> [Stored data entries]
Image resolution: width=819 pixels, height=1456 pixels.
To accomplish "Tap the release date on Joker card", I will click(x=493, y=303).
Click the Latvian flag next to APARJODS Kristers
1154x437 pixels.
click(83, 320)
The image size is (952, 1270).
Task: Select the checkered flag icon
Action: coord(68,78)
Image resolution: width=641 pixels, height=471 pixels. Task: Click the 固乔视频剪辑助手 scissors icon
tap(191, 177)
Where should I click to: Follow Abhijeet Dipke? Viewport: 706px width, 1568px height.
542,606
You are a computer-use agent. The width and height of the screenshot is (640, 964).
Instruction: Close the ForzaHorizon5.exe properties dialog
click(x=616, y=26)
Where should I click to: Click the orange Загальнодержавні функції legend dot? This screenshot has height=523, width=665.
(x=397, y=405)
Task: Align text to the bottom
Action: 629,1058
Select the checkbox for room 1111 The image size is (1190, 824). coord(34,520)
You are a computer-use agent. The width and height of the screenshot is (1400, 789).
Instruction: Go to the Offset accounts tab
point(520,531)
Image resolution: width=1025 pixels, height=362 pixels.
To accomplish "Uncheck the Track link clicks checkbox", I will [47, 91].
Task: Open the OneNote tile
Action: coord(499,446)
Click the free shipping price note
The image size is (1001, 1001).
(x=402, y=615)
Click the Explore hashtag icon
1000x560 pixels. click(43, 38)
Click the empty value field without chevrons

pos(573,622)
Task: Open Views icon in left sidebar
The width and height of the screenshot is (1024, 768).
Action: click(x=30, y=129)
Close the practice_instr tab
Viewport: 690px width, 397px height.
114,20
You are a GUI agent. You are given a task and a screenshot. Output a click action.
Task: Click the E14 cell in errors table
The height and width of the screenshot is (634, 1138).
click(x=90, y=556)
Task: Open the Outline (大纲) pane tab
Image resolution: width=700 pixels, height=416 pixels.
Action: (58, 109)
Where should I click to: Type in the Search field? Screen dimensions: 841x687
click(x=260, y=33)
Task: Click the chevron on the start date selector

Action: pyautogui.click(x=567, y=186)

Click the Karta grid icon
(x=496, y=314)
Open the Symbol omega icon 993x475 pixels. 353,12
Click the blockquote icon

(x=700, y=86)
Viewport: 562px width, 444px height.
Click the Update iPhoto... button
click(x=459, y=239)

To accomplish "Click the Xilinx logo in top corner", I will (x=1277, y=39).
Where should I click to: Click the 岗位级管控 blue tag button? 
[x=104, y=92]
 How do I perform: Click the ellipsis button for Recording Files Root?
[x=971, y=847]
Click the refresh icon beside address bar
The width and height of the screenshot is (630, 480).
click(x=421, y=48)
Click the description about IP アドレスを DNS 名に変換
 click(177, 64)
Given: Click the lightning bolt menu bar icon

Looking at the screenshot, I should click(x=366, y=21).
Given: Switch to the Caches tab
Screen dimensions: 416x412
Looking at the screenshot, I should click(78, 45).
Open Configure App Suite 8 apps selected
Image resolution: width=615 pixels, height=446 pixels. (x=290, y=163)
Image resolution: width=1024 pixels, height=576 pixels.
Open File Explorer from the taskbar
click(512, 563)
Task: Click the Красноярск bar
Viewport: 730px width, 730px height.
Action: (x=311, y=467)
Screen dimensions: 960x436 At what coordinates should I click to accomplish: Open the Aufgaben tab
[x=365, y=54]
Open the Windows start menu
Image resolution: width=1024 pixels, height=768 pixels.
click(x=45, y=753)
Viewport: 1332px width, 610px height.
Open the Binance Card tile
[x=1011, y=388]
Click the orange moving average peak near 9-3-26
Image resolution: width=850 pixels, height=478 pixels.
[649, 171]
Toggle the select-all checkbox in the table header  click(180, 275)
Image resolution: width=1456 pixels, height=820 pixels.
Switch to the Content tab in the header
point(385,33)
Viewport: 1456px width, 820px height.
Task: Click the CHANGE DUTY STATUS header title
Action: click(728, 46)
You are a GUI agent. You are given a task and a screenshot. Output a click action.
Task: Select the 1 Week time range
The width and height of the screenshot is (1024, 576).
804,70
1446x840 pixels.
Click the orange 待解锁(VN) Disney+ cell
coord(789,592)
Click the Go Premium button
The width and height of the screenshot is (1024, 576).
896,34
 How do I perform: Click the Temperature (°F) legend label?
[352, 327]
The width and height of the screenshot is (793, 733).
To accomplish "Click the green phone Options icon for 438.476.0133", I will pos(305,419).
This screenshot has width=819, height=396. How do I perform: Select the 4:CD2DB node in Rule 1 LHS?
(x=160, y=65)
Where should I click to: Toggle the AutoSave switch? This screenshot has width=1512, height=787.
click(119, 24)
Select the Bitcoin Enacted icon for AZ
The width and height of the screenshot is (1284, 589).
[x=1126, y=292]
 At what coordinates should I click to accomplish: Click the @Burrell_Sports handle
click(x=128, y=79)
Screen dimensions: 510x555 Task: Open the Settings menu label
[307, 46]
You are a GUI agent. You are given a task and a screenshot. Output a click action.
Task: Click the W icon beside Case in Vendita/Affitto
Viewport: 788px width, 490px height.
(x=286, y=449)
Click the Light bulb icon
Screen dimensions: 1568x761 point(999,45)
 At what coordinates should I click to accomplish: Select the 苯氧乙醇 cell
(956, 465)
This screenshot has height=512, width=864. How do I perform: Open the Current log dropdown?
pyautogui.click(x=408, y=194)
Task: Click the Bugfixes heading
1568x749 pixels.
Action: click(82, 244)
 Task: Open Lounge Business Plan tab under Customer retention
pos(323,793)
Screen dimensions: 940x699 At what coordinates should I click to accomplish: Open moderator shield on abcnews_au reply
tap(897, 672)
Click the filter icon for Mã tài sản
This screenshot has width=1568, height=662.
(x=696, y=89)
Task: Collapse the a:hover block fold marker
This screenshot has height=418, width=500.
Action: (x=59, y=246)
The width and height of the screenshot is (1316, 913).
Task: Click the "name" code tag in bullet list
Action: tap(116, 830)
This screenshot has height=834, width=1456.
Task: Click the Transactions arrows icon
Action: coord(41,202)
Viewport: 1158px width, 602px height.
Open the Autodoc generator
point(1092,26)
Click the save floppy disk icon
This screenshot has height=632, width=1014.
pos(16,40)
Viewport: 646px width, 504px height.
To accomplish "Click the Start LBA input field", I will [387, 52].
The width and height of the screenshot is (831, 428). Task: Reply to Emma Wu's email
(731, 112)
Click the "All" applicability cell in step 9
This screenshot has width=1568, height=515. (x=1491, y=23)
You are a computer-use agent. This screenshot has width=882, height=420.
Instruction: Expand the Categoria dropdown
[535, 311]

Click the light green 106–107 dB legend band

> [PROBLEM DESCRIPTION]
Would you copy every line of the entries in which "beside" appears?

> [TASK RESPONSE]
Click the refresh icon beside address bar
Task: Click the W icon beside Case in Vendita/Affitto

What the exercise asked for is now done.